I'm sorry, but I'm gonna stick with THE CARPETBAGGERS and DIAMONDS ARE FOREVER. Now THOSE are Howard Hughes movies! B)
Steve Guariento - December 31, 2004 03:01 PM (GMT)
"I'm sorry, but I'm gonna stick with THE CARPETBAGGERS and DIAMONDS ARE FOREVER. Now THOSE are Howard Hughes movies! "
Hey, don't go forgetting THE SATANIC RITES OF DRACULA! Hmm, whose could be the true identity behind mysterious, reclusive magnate D.D.Denham...? :D
Brian Camp - January 1, 2005 01:06 AM (GMT)
THE SATANIC RITES OF DRACULA! What an odd coincidence. I just got that film for Christmas as part of a "Cult Horror Film Collection" 2-disc DVD set (which lists it as COUNT DRACULA AND HIS VAMPIRE BRIDES). Now I know what I'M gonna watch for New Year's. Thanks for pointing out the "Hughes" connection. :o
Bob Cashill - January 2, 2005 07:07 AM (GMT)
MAYBE SPOILERS here:
I've now seen the film twice.

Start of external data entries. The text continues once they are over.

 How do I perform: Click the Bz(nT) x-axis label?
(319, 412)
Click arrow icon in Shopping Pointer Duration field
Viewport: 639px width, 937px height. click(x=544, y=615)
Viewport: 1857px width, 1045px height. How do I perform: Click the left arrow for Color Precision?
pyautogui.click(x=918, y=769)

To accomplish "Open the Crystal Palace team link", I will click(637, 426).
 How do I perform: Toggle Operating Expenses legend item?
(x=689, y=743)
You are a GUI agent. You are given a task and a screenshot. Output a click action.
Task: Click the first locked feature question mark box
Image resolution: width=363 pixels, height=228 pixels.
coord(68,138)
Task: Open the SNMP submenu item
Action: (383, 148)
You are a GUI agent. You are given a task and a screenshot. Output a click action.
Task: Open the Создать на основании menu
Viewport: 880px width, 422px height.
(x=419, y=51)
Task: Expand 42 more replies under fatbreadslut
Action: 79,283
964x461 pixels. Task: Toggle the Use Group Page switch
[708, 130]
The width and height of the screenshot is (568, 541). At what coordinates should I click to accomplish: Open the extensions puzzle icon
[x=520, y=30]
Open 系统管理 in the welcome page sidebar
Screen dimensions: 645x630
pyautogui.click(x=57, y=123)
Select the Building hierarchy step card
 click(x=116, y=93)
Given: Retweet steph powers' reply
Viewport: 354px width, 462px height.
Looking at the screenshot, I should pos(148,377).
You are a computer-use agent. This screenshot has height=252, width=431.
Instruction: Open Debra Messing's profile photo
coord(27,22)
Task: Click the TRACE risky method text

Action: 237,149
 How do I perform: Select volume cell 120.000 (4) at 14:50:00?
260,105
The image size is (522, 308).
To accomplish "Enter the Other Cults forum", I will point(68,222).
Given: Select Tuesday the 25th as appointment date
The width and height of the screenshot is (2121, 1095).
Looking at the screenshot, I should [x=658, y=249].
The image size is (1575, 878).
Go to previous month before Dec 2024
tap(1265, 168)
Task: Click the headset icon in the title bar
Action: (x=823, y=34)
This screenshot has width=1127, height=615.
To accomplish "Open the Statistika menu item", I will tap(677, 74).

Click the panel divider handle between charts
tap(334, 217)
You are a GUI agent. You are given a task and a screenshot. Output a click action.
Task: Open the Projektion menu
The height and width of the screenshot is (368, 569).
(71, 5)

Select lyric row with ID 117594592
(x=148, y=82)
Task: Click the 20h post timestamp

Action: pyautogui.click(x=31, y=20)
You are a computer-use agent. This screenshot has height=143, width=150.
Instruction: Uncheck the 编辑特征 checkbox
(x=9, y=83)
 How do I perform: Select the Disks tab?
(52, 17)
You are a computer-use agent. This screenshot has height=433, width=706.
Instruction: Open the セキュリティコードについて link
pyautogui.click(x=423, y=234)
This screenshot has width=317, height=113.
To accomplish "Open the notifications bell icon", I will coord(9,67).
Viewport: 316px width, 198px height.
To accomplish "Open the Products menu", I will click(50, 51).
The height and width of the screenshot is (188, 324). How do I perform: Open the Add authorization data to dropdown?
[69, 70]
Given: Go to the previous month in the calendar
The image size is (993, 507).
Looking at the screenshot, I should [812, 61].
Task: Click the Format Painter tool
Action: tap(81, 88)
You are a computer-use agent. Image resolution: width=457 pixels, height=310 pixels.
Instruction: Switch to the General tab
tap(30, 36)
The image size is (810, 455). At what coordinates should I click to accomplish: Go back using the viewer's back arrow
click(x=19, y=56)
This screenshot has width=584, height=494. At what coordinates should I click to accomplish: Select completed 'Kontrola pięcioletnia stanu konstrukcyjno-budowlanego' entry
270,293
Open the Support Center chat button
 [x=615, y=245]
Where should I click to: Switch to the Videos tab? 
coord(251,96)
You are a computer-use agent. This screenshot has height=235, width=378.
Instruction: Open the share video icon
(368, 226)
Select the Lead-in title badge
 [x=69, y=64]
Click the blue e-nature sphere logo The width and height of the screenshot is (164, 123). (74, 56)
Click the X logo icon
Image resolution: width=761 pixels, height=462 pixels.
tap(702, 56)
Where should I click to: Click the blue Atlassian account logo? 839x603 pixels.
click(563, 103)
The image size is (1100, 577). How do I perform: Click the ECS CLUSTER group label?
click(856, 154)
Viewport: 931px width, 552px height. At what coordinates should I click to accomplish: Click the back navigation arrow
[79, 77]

The second time was at Baltimore's lovely Art Deco Senator Theatre, which in a pleasing coincidence shares a parking lot with the church I'm to be married in this August. I saw the film with my bride-to-be's family, who are by no means movie people, and they all enjoyed it. "I don't know anything about Howard Hughes except his crazy years in seclusion," was a typical comment, and I think that's why Scorsese made the picture, to reclaim his heroic achievements in filmmaking and aviation--but not in an overly heroic way. There's a bit of Jake LaMotta and a lot of Lefty Rosenthal (CASINO) in the film's Hughes, and at the end--when, for the first time as I recall, his OCD rears its ugly head after a triumph and not a setback--there's no turning back the darkness that had been with him since childhood.
I've seen enough biopics now not to be too obsessive-compulsive when it comes to timelines and the like, though certain compressions and elisions and ill-fitting casting (yes, this film's Spencer Tracy) bother me. [And it's not unbelievable to me that Ava Gardner would be juggling two or three men at a time.] It's funny that some critics felt that the movie spent way too much time in the air, and that others found a second or third trip to the washroom too much to bear. [I read that an OCD association has praised the film for its realistic depiction of the affliction. It's on the record that Hughes was a sufferer, and its depiction was no more or less upsetting to me than the various depradations of Ray Charles and Alfred Kinsey in their current biopics. I didn't feel like he was being exploited for my amusement, which has been done plenty of times by others since his death.]
Biopics are tough, and not my favorite genre (the best is a fake, CITIZEN KANE, of course). The worthiest skirt the worst of the flaws and convey something of the flavor of the people and the period that's being recreated, and on this level I found THE AVIATOR to be a success. [It reminded me a little of Coppola's buoyant TUCKER, with Dean Stockwell's Hughes. And speaking of Hughes, I've just rented the Tommy Lee Jones TV movie THE AMAZING HOWARD HUGHES, so I'll have to see how that stacks up.]
On a related note, it may be that THE AVIATOR simply stands out for me by being better than anything I've seen this Christmas season, one of the weakest in recent memory. There are a lot of resistible pictures out there, which means a harsher winter than usual as we enter the Jan-Feb dead zone.